The challenge is striking a balance between short-term and long-term projects. So many items demand immediate attention. Or, at least, they seem to. Inquiries from colleagues and students take up the bulk of my day. I spend a great deal of time clarifying program requirements and procedures in person, by email, and by phone. These responses come easily to me now that I've been soaking it up for the past eight months. However, anything reliant on a focused mind, like research, writing, and development of presentations, keeps returning to the bottom of the list. Unfinished.

Last week, I read an article in by Daniel Pink in The Telegraph about creating a To-Don't List. "It's only by taking away what doesn't matter, " he argues, "that allows us to reveal what does matter." Being busy is not the same as being disciplined. The first item on Pink's To-Don't list? This gem:

Don't answer email during peak morning writing hours.

This one hit home. My typical workday strategy is an outgrowth of habits I developed during my earliest professional experiences. When I staffed a shelter for homeless families sixteen years ago, I started each morning by checking the previous evening's notes, seeing what items lingered, checking voicemails to find out if any families out on the street needed an intake, and preparing the schedule for the next 24 hours. The shelter was my first workplace out of college, and I stayed in the position, repeating the same routine, for three and a half years. That approach to tackling a day at the office became my professional modus operandi. I have muddled along with it, with moderate success, in a variety of positions.

This means the prime, high-octane morning hours are dedicated to mundane tasks. The slogging, interrupted afternoon hours are left for the creative work. It makes no sense. Why use premium fuel for mowing the lawn?

Time to flip the day on its head.

On Thursday afternoon before leaving the office, I split the to-do list, creating two: one for the lingering administrative tasks and one for the long-term projects. I also carved out ten minutes to write in my work journal about the presentation project I would be tackling the next morning. When I arrived on Friday, I had a clean desk, a clear task, and notes to get me started.

I still scanned my email first thing. If anything urgent needed my attention, I could handle it and not be worrying about missing something. I only answered one email. Then I put on BBC classical stream, pulled out my notebook, and got cracking.

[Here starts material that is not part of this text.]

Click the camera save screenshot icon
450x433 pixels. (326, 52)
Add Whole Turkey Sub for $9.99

Ninety minutes later, I had flesh on the skeleton of a presentation I had been avoiding for weeks. Digging through articles, my mind was able to read with precision and notice connections I would usually have missed. During that time, the phone did not ring once and only one person popped into my office. I completed 75% of a project not due until May 25th. In my previous work style, I would have attended to this presentation for five or ten minutes every few afternoons, and still only been 25% done the day before I needed to deliver it.

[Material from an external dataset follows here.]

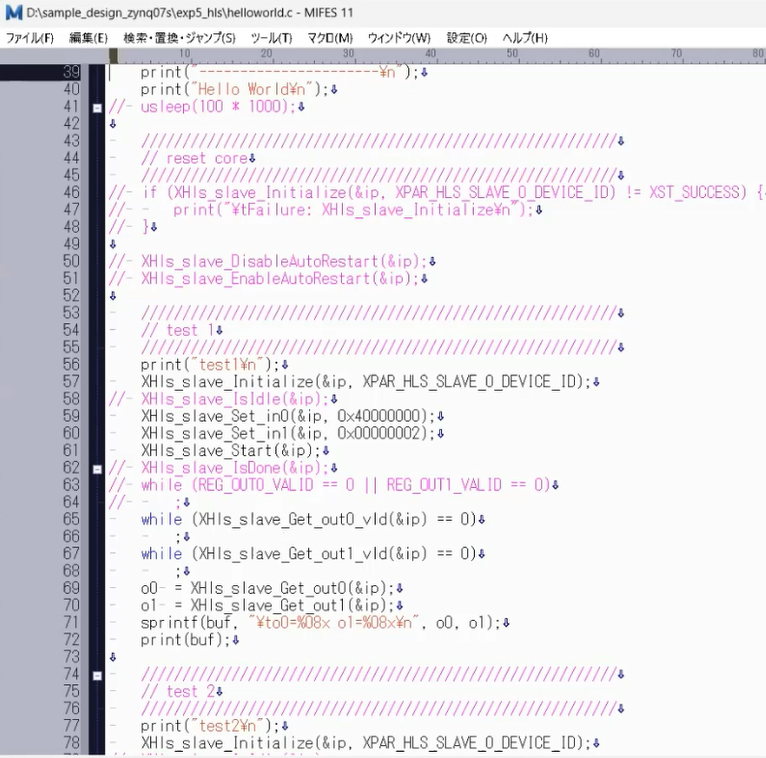This screenshot has width=766, height=758.
Task: Open the 設定(O) menu
Action: (466, 38)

By subtracting one task, I had tripled my productivity.

Every office has its own unique culture. It had not occurred to me to observe and reflect upon the dynamics at play here before choosing an approach to my position. This is a graduate school, which means most of the people I serve and with whom I collaborate are faculty members who teach at night, and doctoral students who work during the day and take classes at night. The place buzzes to life in the early afternoon. The hours after lunch are an ideal window for meetings, correspondence, phone calls, and drop-ins. The activity level during the low-energy time can keep a person awake and hopping.

In the morning hours, in contrast, the building is a quiet little den of contemplation. The few professors in the building during that time are holed up in their own offices, concentrating hard on research and writing. Why not plug into that power source and enhance my own performance?

It seems removing this one task from my list had done more than subtract a few emails and add one presentation. By Friday afternoon, that lingering sense of unease had vanished. Into the space remaining flowed satisfaction and even a little of pride. Now that's my kind of math.